• _Deine Aufgabe_: Gib die Zeilen von der Zeile mit „You are a computer-use“ bis einschließlich der Zeile mit „[x=53, y=814]“ als nummerierte Liste aus. Leerzeilen lässt du weg.

• _Vorliegende Zeilen_:
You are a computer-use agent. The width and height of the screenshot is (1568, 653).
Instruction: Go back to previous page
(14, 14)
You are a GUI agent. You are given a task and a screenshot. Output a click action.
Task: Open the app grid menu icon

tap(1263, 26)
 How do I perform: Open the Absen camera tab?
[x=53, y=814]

--

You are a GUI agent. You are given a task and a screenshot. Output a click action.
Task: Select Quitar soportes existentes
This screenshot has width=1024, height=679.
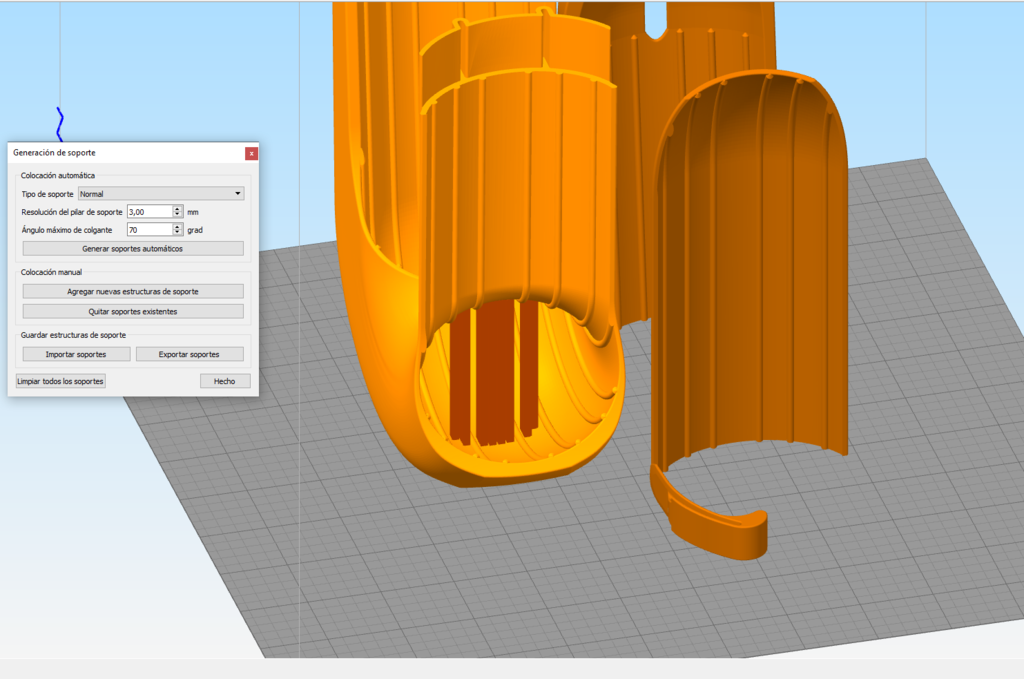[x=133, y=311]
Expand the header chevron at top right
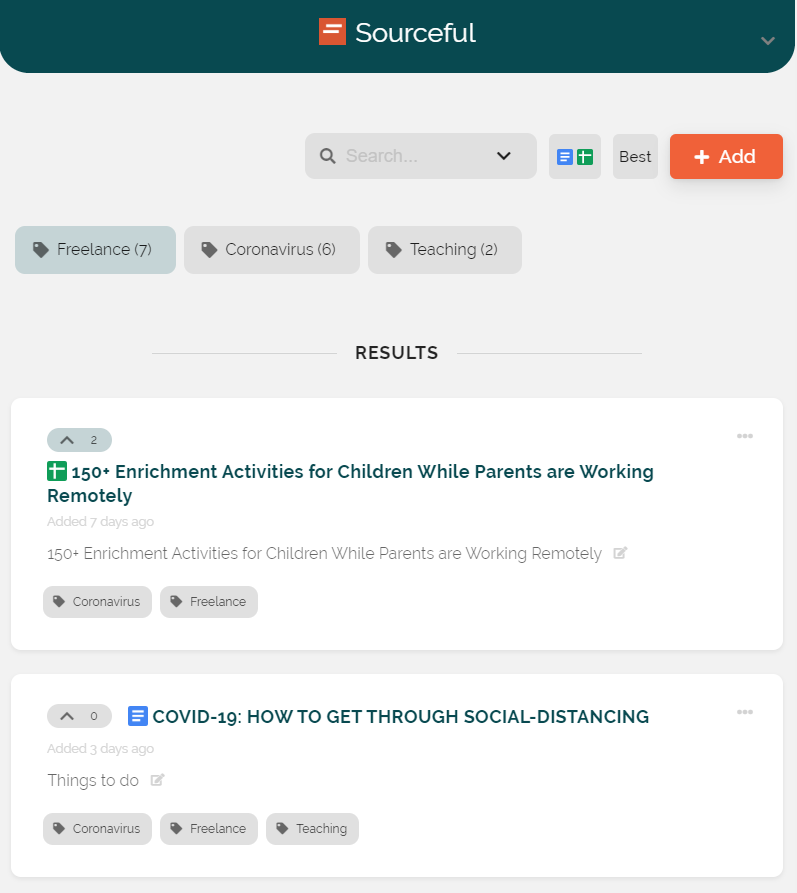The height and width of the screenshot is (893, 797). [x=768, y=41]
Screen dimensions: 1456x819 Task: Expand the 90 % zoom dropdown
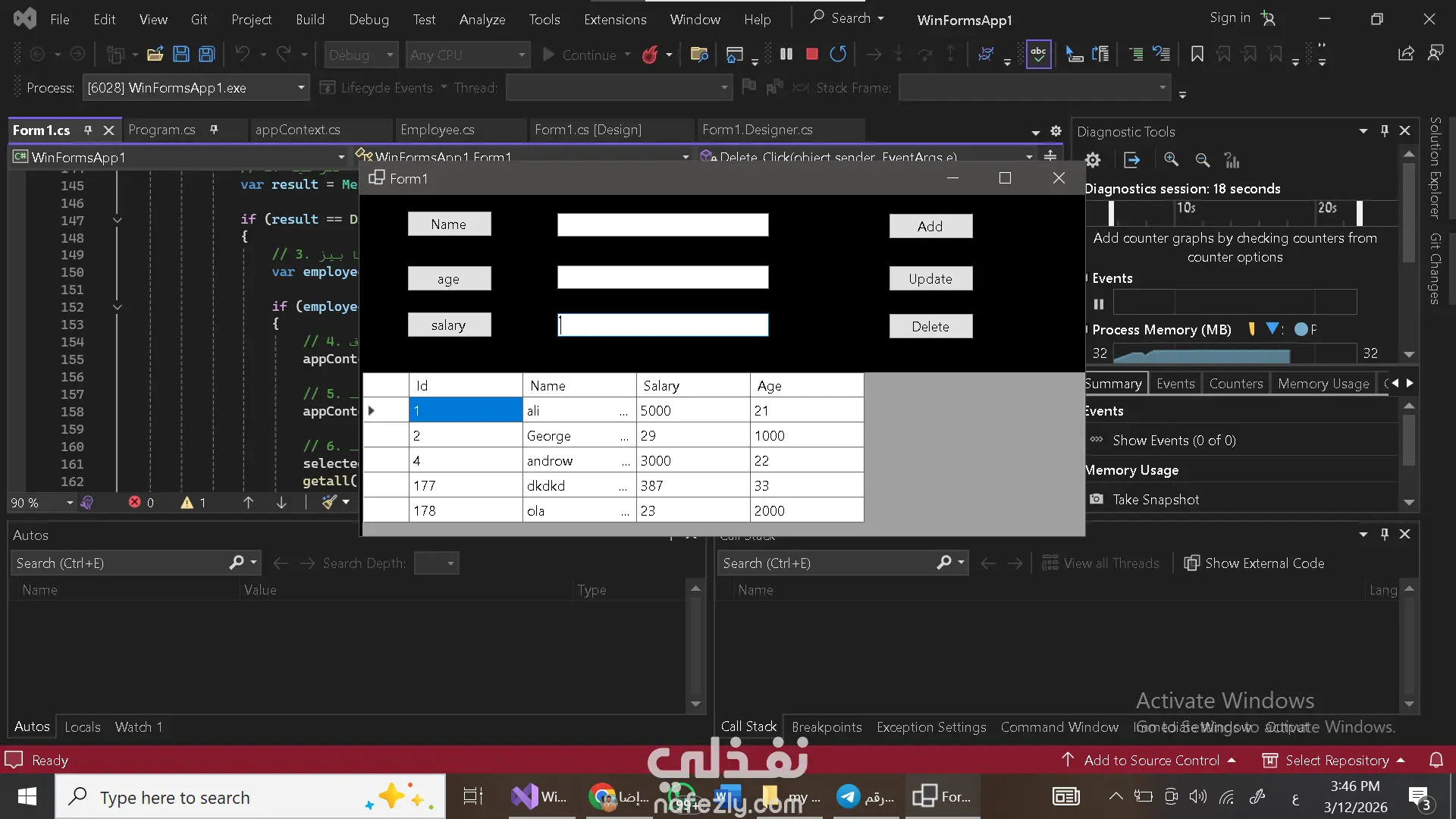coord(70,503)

• _Erwartete Ausgabe_:
1. You are a computer-use agent. The width and height of the screenshot is (1568, 653).
2. Instruction: Go back to previous page
3. (14, 14)
4. You are a GUI agent. You are given a task and a screenshot. Output a click action.
5. Task: Open the app grid menu icon
6. tap(1263, 26)
7.  How do I perform: Open the Absen camera tab?
8. [x=53, y=814]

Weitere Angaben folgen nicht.